Several bills threaten Missouri historic preservation tax credit

KANSAS CITY, Mo. — Developers say Missouri’s historic tax credit is responsible for a lively and active downtown Kansas City that didn't exist two decades ago.

Developer John Bennett, Vice President of KC Loft Central, is in the process of developing the historic Bray hotel building. The apartment project is set to be completed by May.

"This building was actually constructed in 1915 by The Hotel Bray. It's commonly known as Kansas City's skinniest skyscraper,” said Bennett.

Bennett said if it weren't for the tax credit, this project and many others he’s been involved in over the years, wouldn't be possible.

"Our company was one of the pioneering companies that saw a lot of the vacant buildings downtown and had the experience and the tools to make it all happen,” said Bennett.

The developer said both state and federal historic tax credits are the only way these projects could happen.

"Generally speaking the historic rehabilitation projects are much more expensive to do than a traditional project so that helps cover that gap,” said Bennett.

The state credit is 25 cents on the dollar for qualifying expenses with a fiscal year cap of $140 million.

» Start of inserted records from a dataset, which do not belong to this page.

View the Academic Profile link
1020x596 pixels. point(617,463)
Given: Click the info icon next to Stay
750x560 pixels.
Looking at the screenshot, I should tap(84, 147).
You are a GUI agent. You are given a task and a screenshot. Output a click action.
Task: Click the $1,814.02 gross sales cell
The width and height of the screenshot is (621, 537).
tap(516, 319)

Elizabeth Rosin, Principal of Rosin Preservation, said that cap has been met the last two years.

That $140 million is an amount that some Missouri lawmakers say should be capped, citing other priorities like restoring funding to education.

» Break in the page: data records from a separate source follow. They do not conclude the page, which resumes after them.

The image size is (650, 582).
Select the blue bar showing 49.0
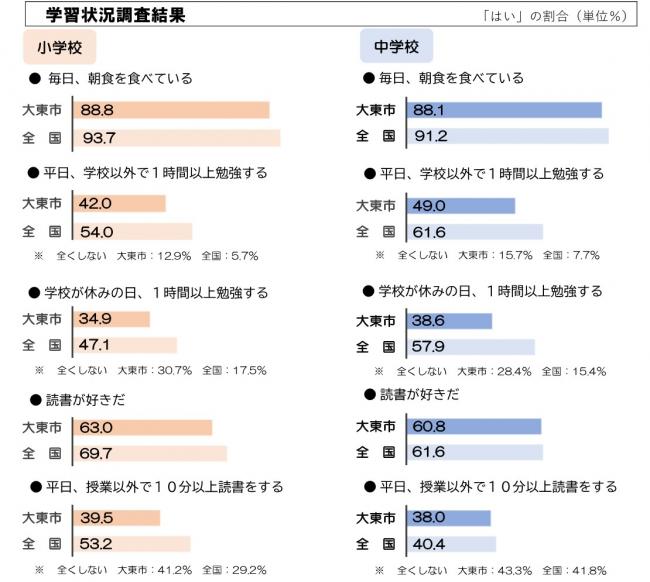pyautogui.click(x=461, y=206)
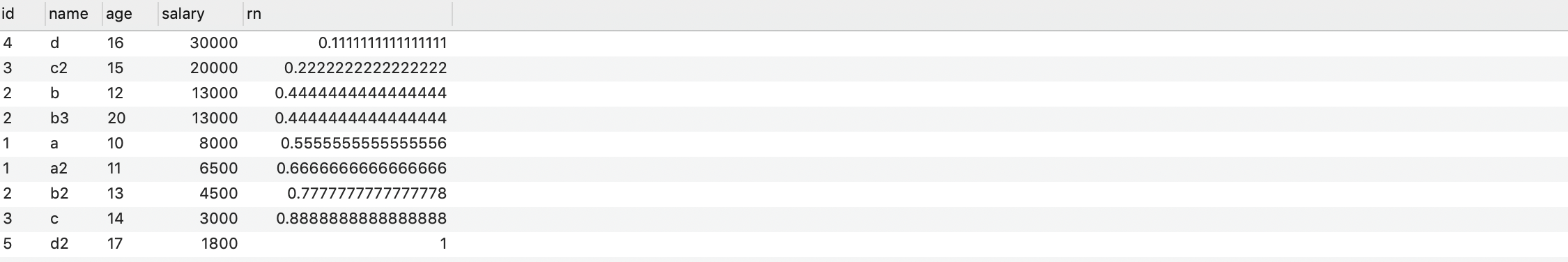Select the name cell b2
The image size is (1568, 262).
tap(74, 194)
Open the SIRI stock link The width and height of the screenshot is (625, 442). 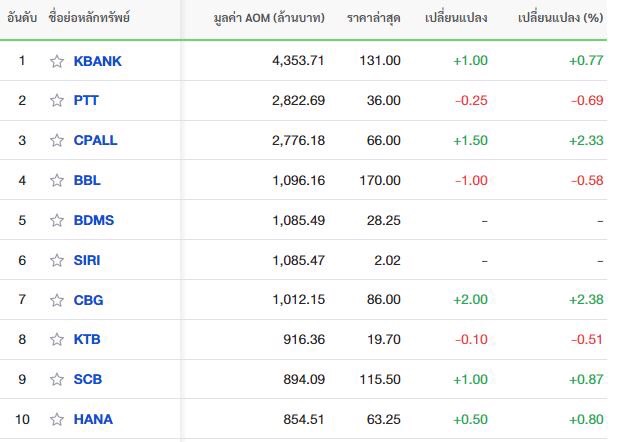pos(87,260)
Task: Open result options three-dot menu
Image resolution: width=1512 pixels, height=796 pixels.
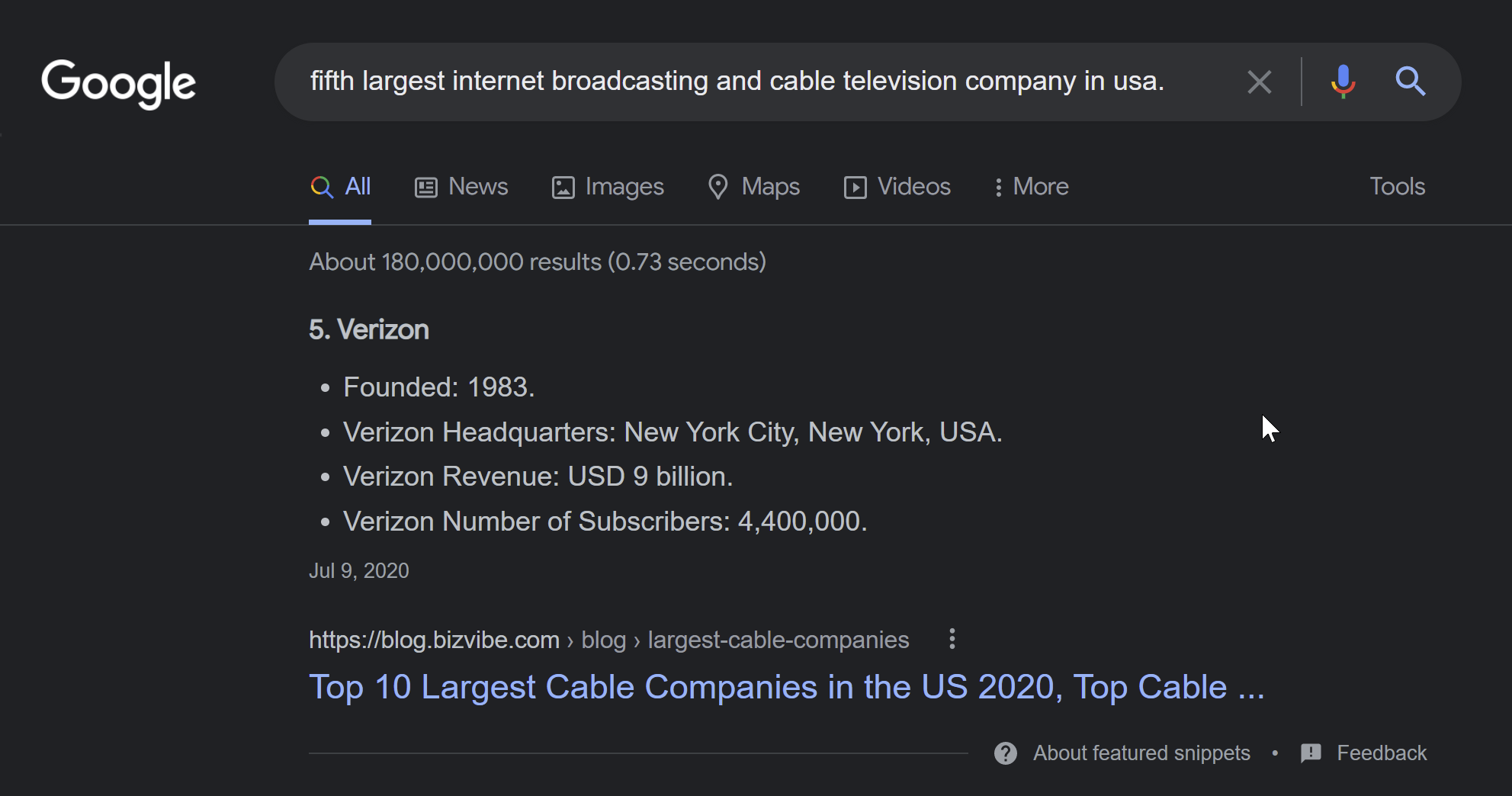Action: (x=952, y=639)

Senate Bill 590 would cap the tax credit at $50 million a year. It’s one of several bills introduced this session concerning the historic tax credit.

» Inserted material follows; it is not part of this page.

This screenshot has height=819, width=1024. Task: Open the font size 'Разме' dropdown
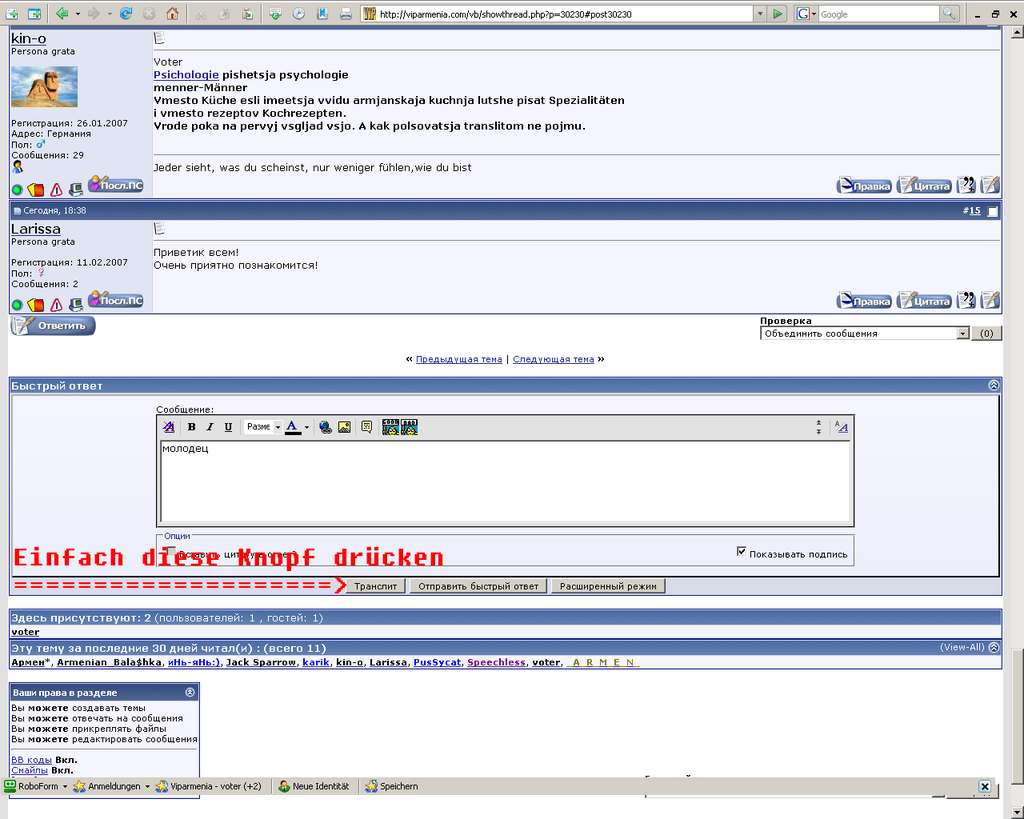(264, 427)

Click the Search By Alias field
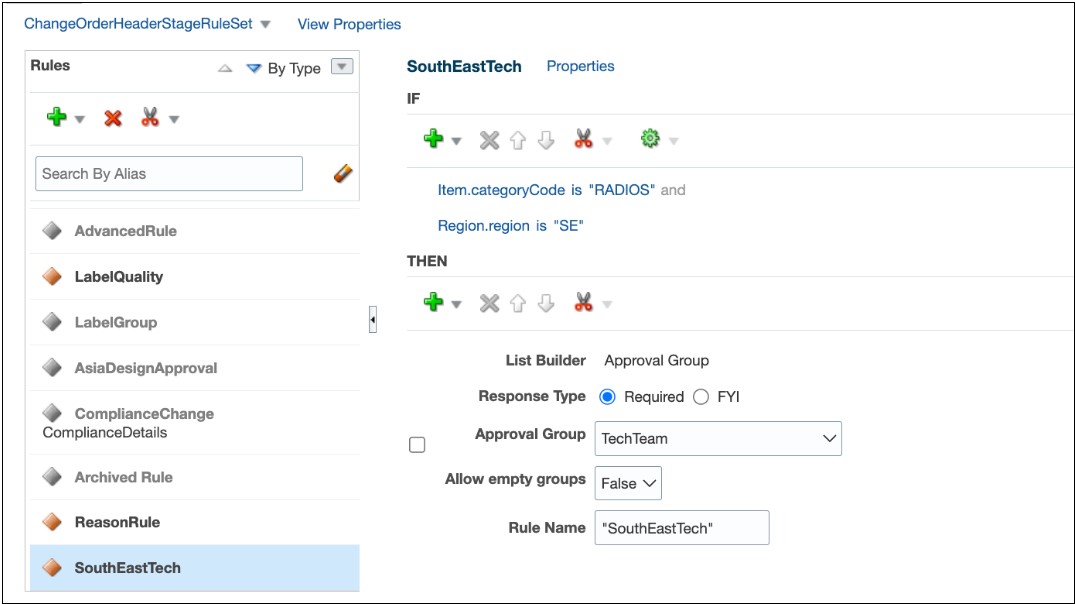[167, 173]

Rosin says the proposed legislation is already impacting future development.

"We're already hearing about developers and investors who are looking in other states rather than Missouri because so much is in limbo,” said Rosin.

Rosin said projects already queuing for 2019 could be in jeopardy.

“If the credit gets cut back significantly you are going to see all of that development activity come to an abrupt and screeching halt,” said Rosin.

Bennett said there is probably some room to tighten the tax credit to be sure other priorities are covered, but he said the credit is vital for people using the program correctly.

Along with the state credit, developers also receive a federal credit. However with the new tax bill that federal credit of 20 cents on the dollar for qualifying expenses is distributed differently. Prior to the new tax bill developers would be paid out in a lump sum at the end of the project they completed, now the money will be distributed over a period of 5 years.